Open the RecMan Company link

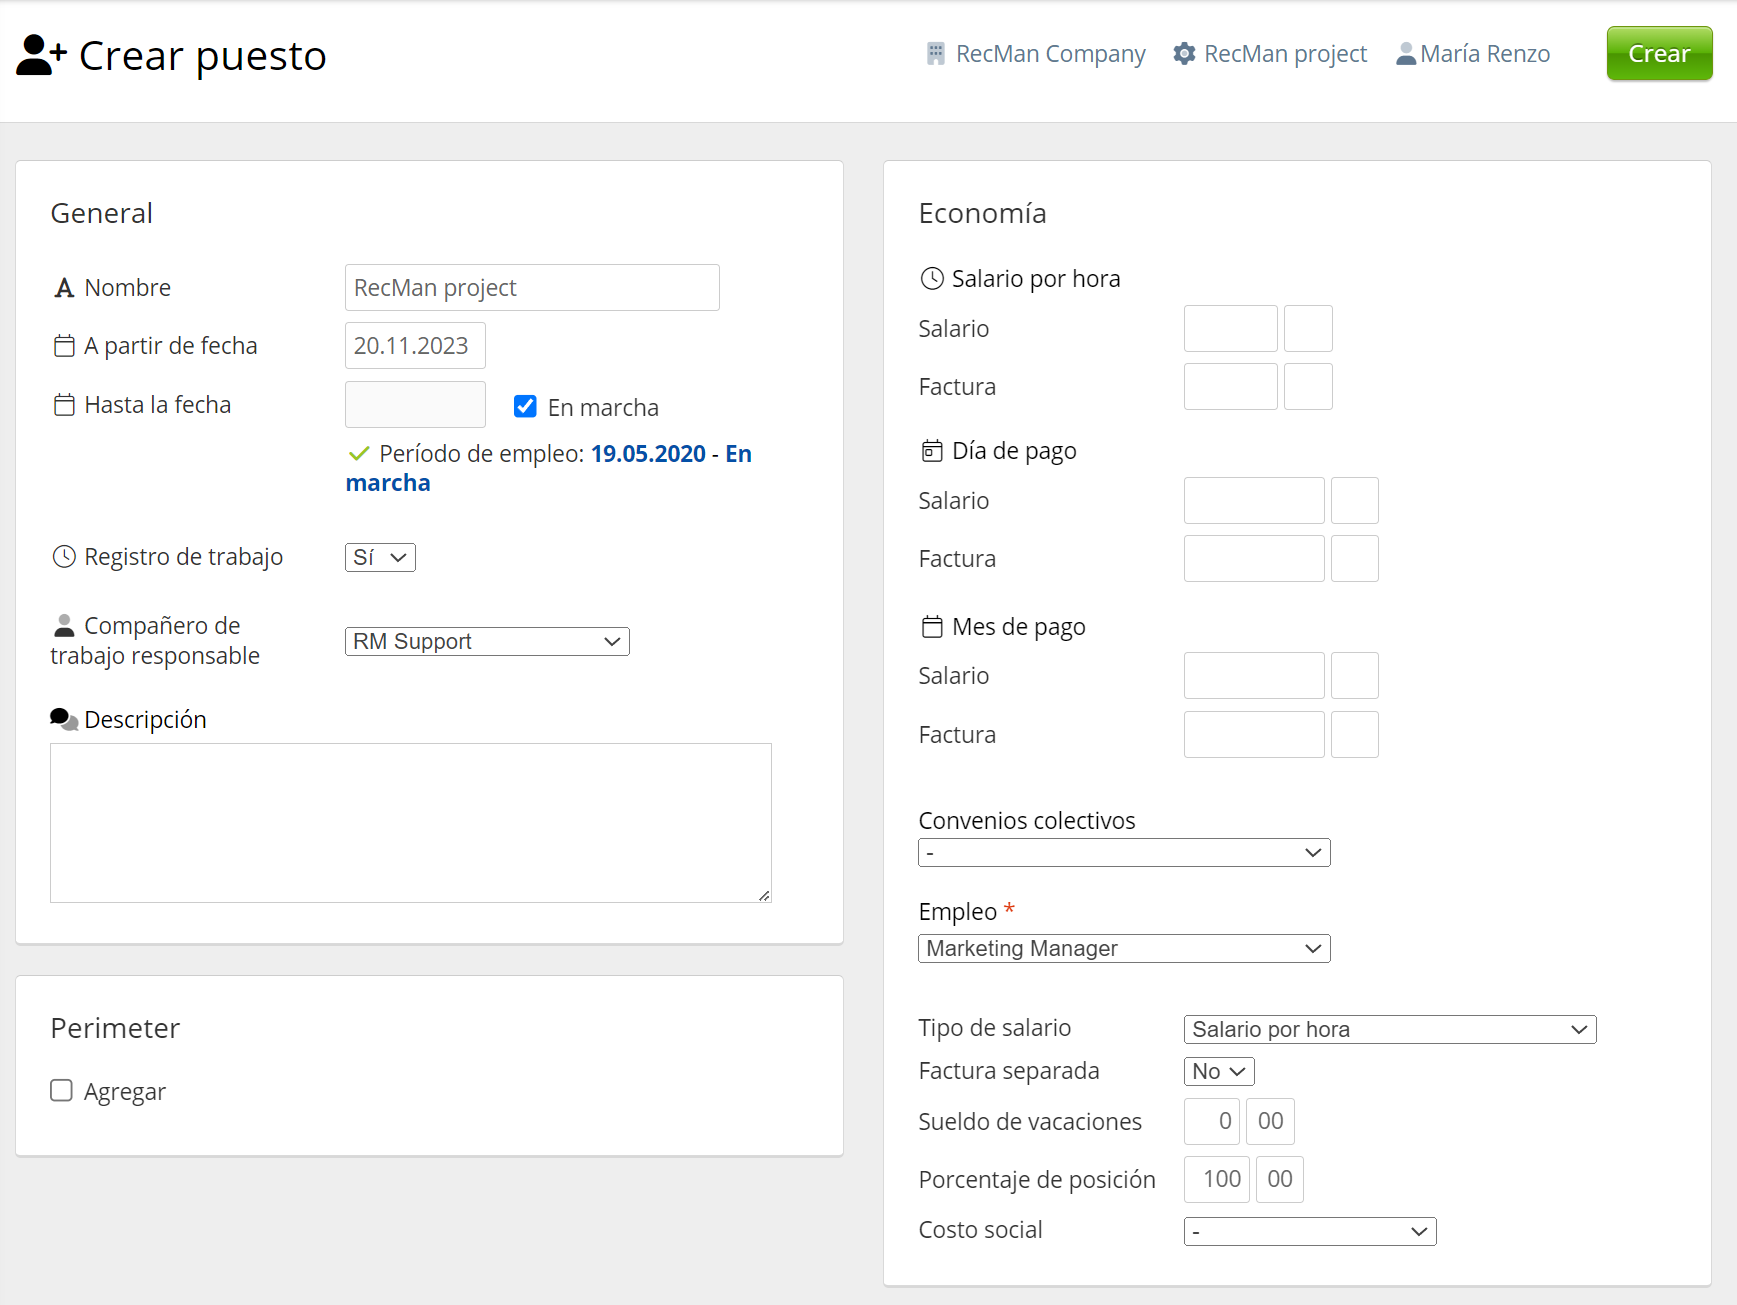[x=1050, y=54]
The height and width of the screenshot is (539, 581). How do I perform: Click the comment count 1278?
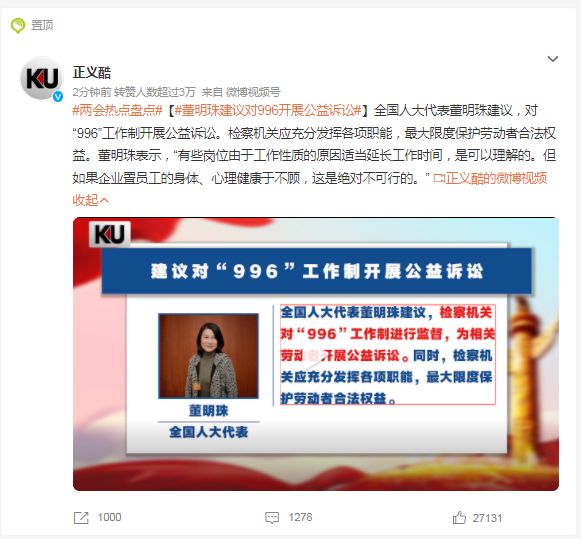point(301,518)
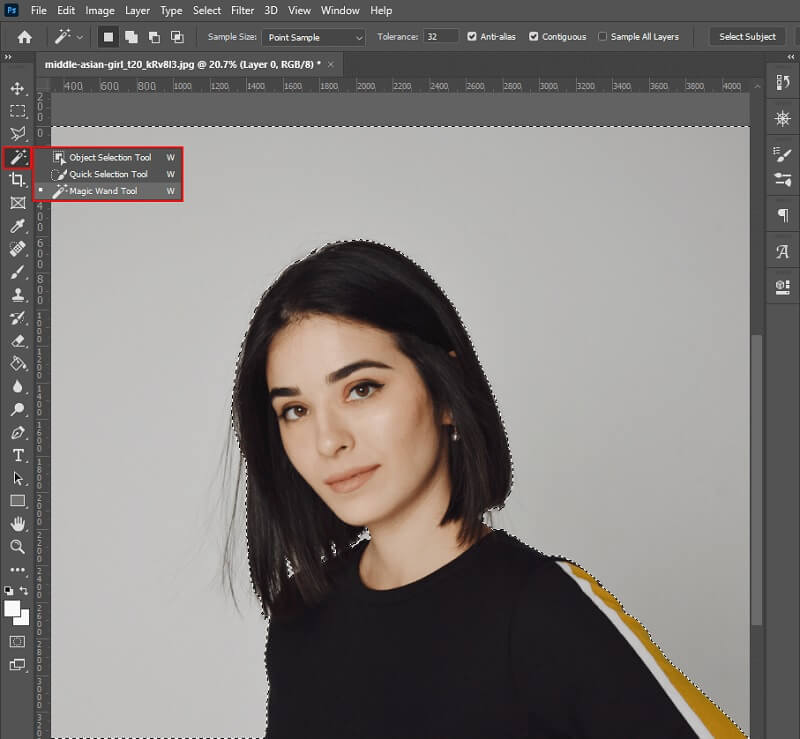The image size is (800, 739).
Task: Select the Clone Stamp tool
Action: point(18,295)
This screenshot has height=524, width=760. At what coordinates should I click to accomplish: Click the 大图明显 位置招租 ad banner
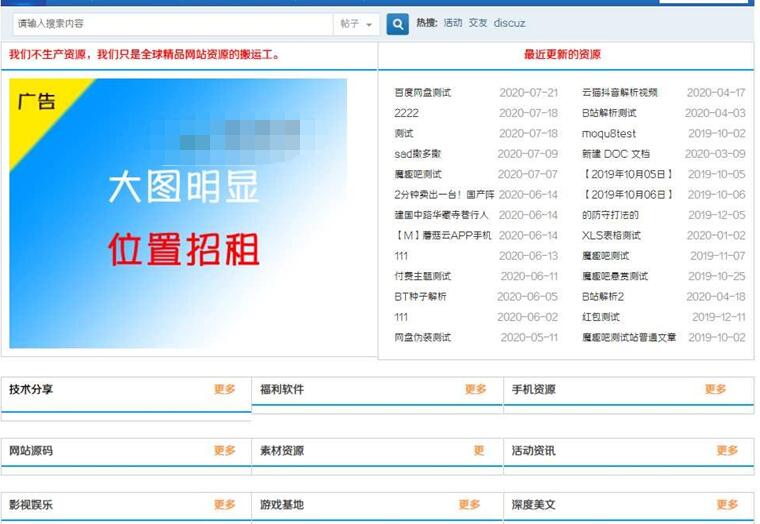[178, 214]
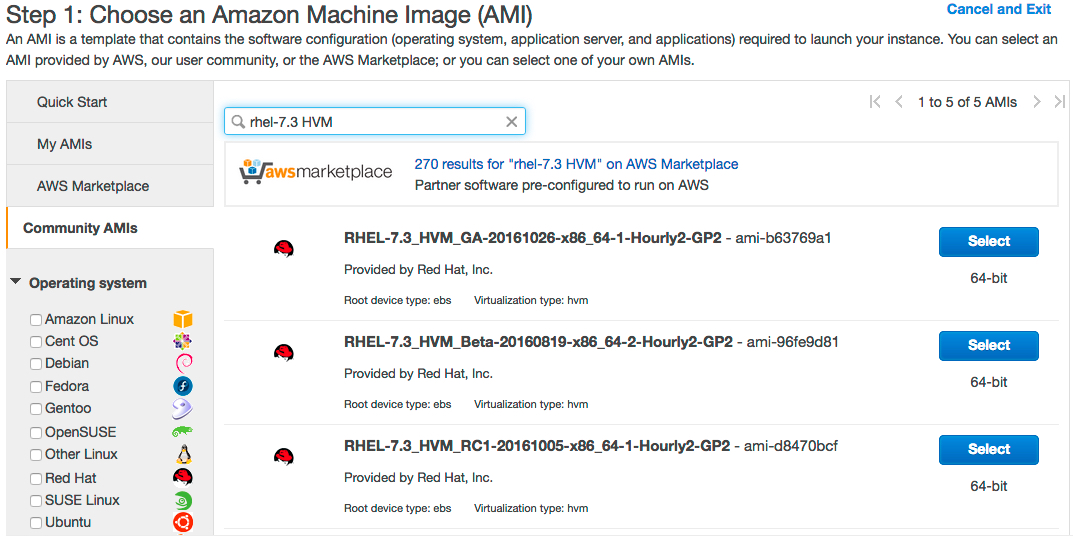Click the Amazon Linux orange cube icon
The image size is (1073, 539).
[182, 320]
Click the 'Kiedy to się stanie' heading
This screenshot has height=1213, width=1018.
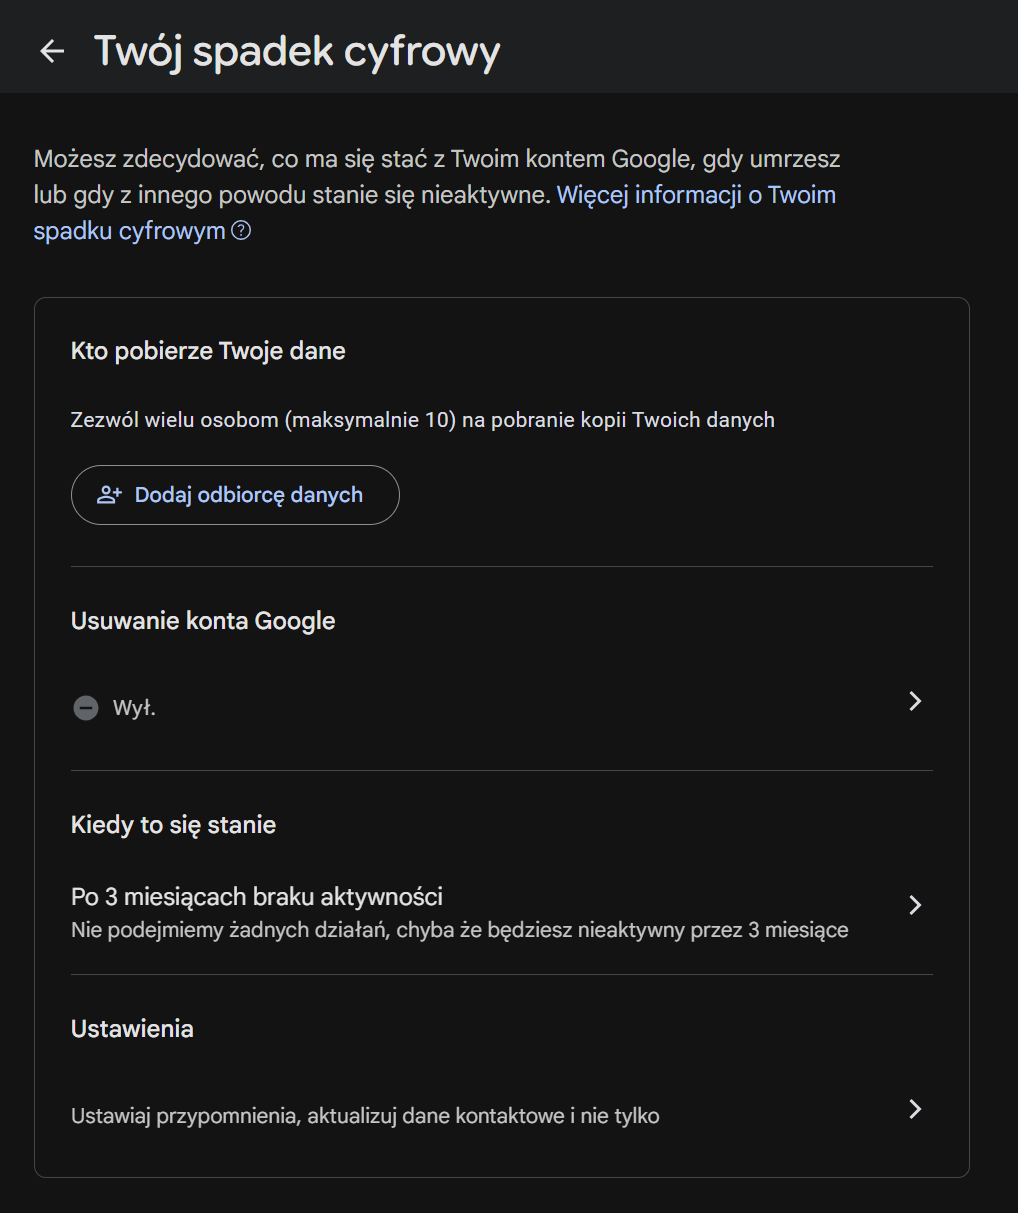[173, 825]
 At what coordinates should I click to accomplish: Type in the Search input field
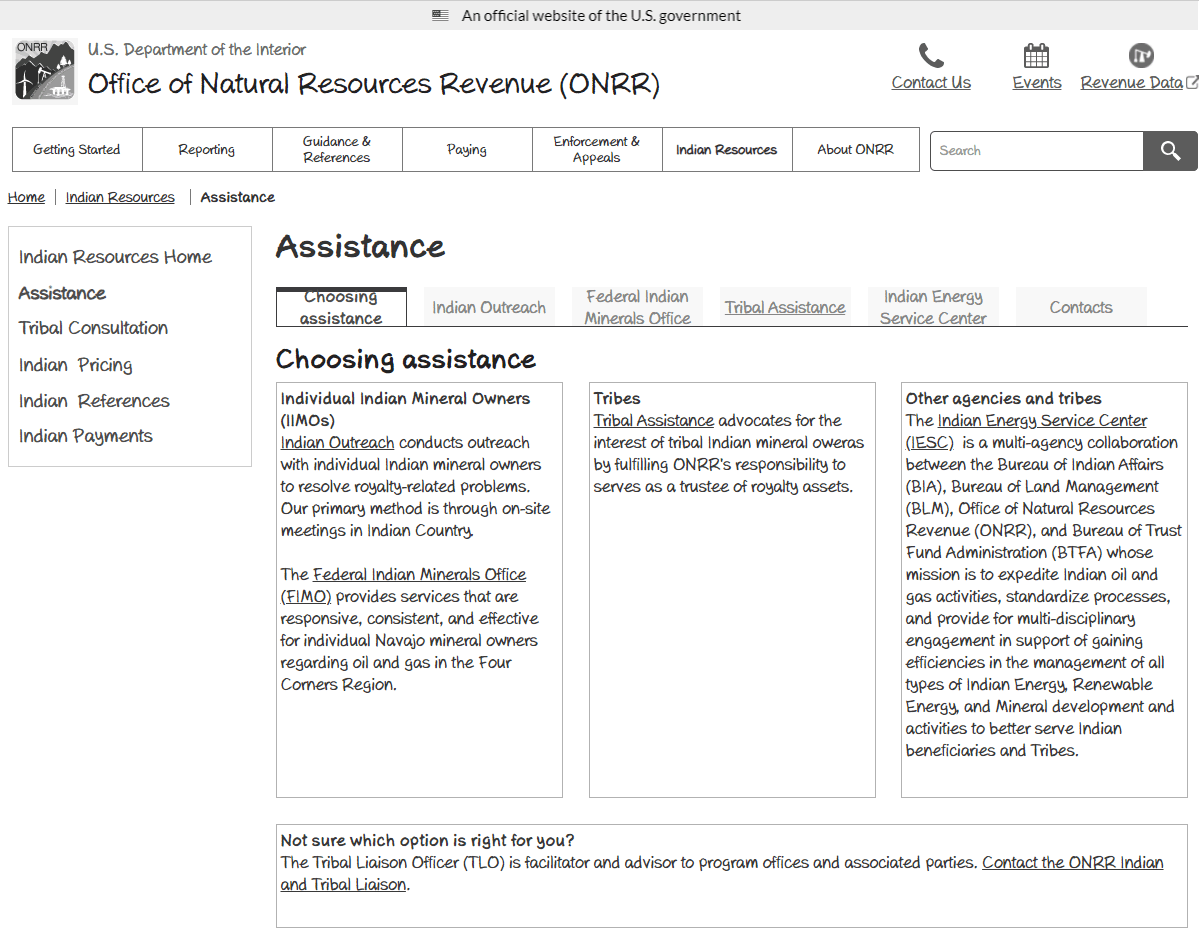point(1036,151)
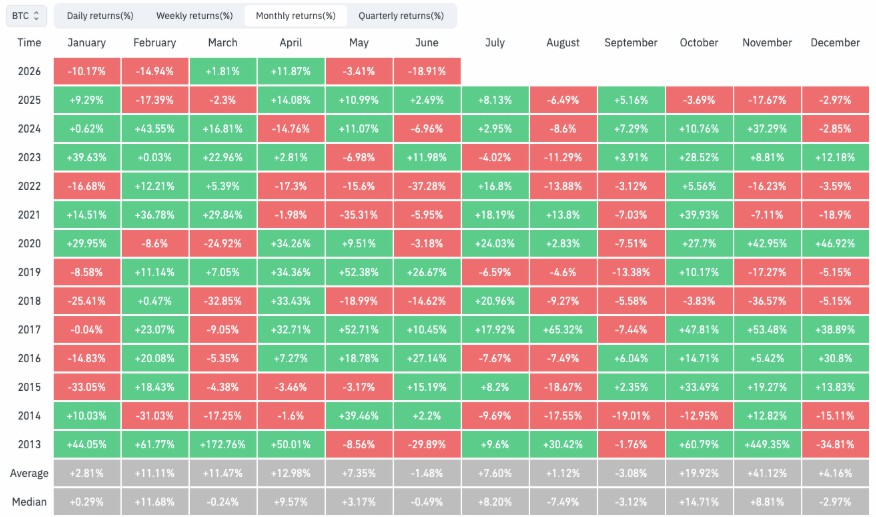Select the 2026 June -18.91% cell
The height and width of the screenshot is (517, 876).
click(427, 71)
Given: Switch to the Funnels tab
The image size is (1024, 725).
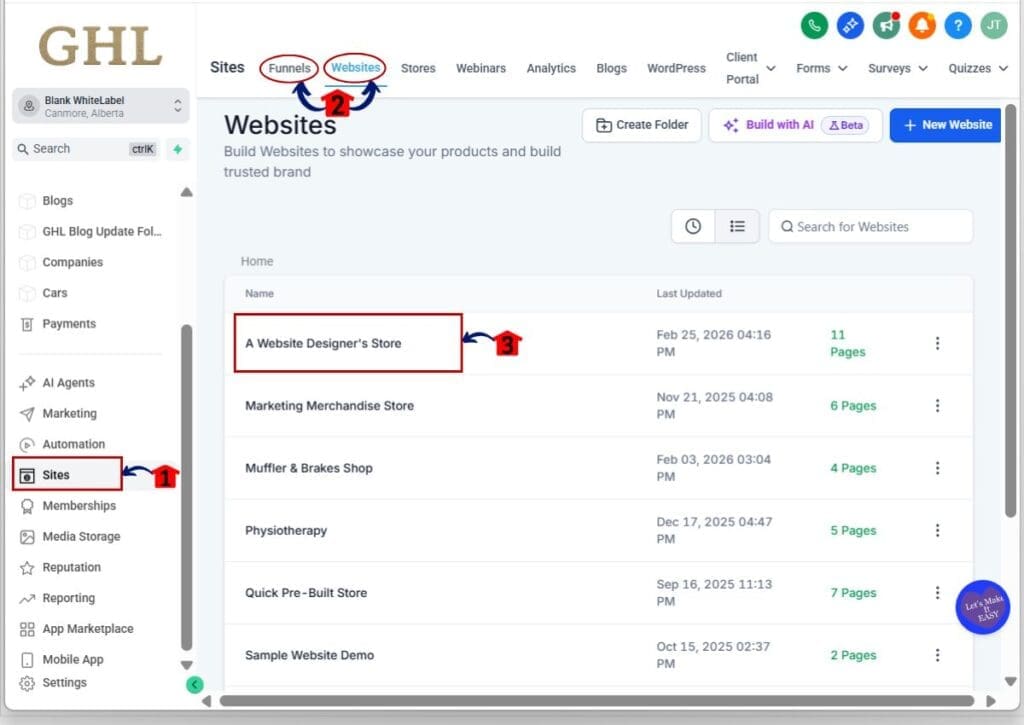Looking at the screenshot, I should [289, 68].
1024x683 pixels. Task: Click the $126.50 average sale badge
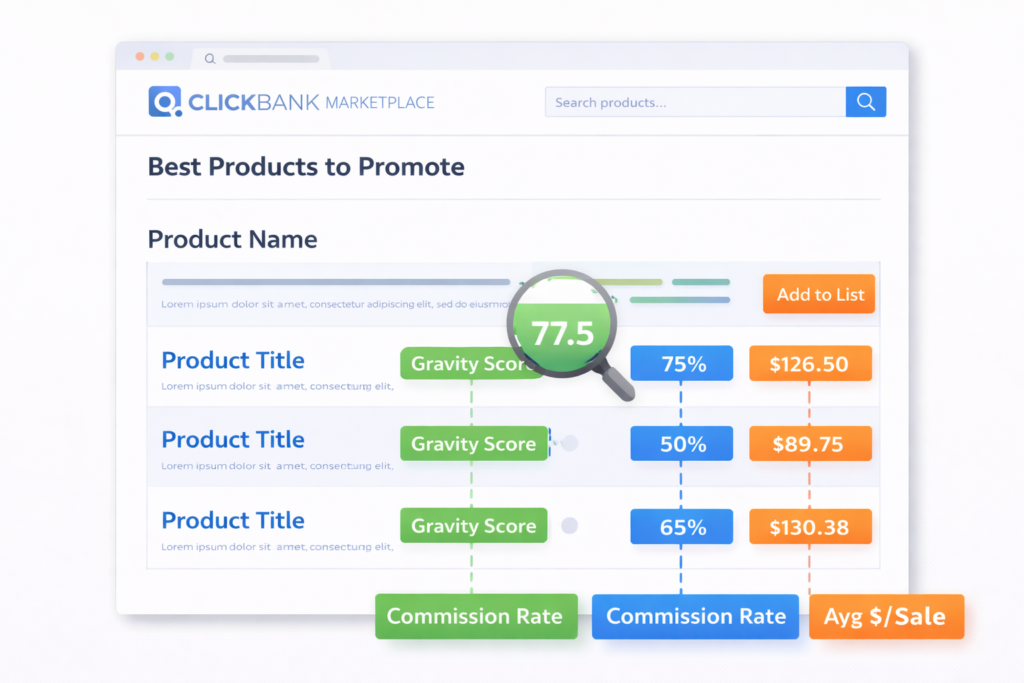pos(809,364)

+===+

# How to complete this task
Return every entry word for word, minus the pictures.

# Written solution
Open the RecMan Company link

[x=1050, y=54]
The height and width of the screenshot is (539, 581). How do I perform: Click the comment count 1278?
point(301,518)
The image size is (800, 739).
Task: Select the Clone Stamp tool
Action: point(18,295)
This screenshot has height=524, width=760. At what coordinates should I click to accomplish: Click the 大图明显 位置招租 ad banner
[178, 214]
Click the Amazon Linux orange cube icon
The image size is (1073, 539).
[182, 320]
Click the 'Kiedy to się stanie' heading
This screenshot has height=1213, width=1018.
[173, 825]
 At what coordinates should I click to accomplish: Type in the Search input field
point(1036,151)
Select the 2026 June -18.91% cell
The height and width of the screenshot is (517, 876).
click(427, 71)
Given: Switch to the Funnels tab
The image size is (1024, 725).
Looking at the screenshot, I should [289, 68].
1024x683 pixels. Task: Click the $126.50 average sale badge
pos(809,364)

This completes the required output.